═════ INFORMATION SHOWN

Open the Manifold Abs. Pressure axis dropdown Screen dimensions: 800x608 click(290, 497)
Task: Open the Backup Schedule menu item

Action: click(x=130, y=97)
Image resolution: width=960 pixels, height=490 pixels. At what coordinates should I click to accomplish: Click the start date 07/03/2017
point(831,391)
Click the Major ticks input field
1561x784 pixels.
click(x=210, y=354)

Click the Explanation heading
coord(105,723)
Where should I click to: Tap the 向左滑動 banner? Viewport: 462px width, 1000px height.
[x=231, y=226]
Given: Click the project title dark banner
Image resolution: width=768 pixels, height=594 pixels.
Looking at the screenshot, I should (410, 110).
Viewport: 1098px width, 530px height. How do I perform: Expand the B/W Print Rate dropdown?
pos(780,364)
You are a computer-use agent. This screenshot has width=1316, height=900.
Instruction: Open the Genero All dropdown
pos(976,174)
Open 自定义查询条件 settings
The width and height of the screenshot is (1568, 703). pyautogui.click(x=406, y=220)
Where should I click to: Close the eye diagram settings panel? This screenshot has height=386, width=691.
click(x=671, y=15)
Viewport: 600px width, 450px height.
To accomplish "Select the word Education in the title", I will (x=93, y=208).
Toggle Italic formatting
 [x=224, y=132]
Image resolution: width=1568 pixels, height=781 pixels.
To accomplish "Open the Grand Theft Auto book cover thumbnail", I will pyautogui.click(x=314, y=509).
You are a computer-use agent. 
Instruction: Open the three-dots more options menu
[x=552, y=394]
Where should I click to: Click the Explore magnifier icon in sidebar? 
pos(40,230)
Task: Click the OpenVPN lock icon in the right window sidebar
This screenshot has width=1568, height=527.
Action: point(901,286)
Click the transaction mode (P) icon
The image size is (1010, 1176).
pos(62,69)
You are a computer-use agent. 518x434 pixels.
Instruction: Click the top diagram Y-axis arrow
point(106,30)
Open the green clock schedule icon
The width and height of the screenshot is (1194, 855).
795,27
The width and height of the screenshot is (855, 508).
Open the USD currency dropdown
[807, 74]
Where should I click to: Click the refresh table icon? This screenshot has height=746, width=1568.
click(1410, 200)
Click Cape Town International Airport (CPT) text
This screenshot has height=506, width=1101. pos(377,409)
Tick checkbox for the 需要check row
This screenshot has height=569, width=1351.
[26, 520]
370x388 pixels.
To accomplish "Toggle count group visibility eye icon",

══════════

- _TASK OBJECTIVE_
So that nothing is lost, write out each record exactly as it appears above.

- _TASK RESPONSE_
Open the Manifold Abs. Pressure axis dropdown Screen dimensions: 800x608 click(290, 497)
Task: Open the Backup Schedule menu item

Action: click(x=130, y=97)
Image resolution: width=960 pixels, height=490 pixels. At what coordinates should I click to accomplish: Click the start date 07/03/2017
point(831,391)
Click the Major ticks input field
1561x784 pixels.
click(x=210, y=354)

Click the Explanation heading
coord(105,723)
Where should I click to: Tap the 向左滑動 banner? Viewport: 462px width, 1000px height.
[x=231, y=226]
Given: Click the project title dark banner
Image resolution: width=768 pixels, height=594 pixels.
Looking at the screenshot, I should (410, 110).
Viewport: 1098px width, 530px height. How do I perform: Expand the B/W Print Rate dropdown?
pos(780,364)
You are a computer-use agent. This screenshot has width=1316, height=900.
Instruction: Open the Genero All dropdown
pos(976,174)
Open 自定义查询条件 settings
The width and height of the screenshot is (1568, 703). pyautogui.click(x=406, y=220)
Where should I click to: Close the eye diagram settings panel? This screenshot has height=386, width=691.
click(x=671, y=15)
Viewport: 600px width, 450px height.
To accomplish "Select the word Education in the title", I will (x=93, y=208).
Toggle Italic formatting
 [x=224, y=132]
Image resolution: width=1568 pixels, height=781 pixels.
To accomplish "Open the Grand Theft Auto book cover thumbnail", I will pyautogui.click(x=314, y=509).
You are a computer-use agent. 
Instruction: Open the three-dots more options menu
[x=552, y=394]
Where should I click to: Click the Explore magnifier icon in sidebar? 
pos(40,230)
Task: Click the OpenVPN lock icon in the right window sidebar
This screenshot has width=1568, height=527.
Action: point(901,286)
Click the transaction mode (P) icon
The image size is (1010, 1176).
pos(62,69)
You are a computer-use agent. 518x434 pixels.
Instruction: Click the top diagram Y-axis arrow
point(106,30)
Open the green clock schedule icon
The width and height of the screenshot is (1194, 855).
795,27
The width and height of the screenshot is (855, 508).
Open the USD currency dropdown
[807, 74]
Where should I click to: Click the refresh table icon? This screenshot has height=746, width=1568.
click(1410, 200)
Click Cape Town International Airport (CPT) text
This screenshot has height=506, width=1101. pos(377,409)
Tick checkbox for the 需要check row
This screenshot has height=569, width=1351.
[26, 520]
370x388 pixels.
To accomplish "Toggle count group visibility eye icon",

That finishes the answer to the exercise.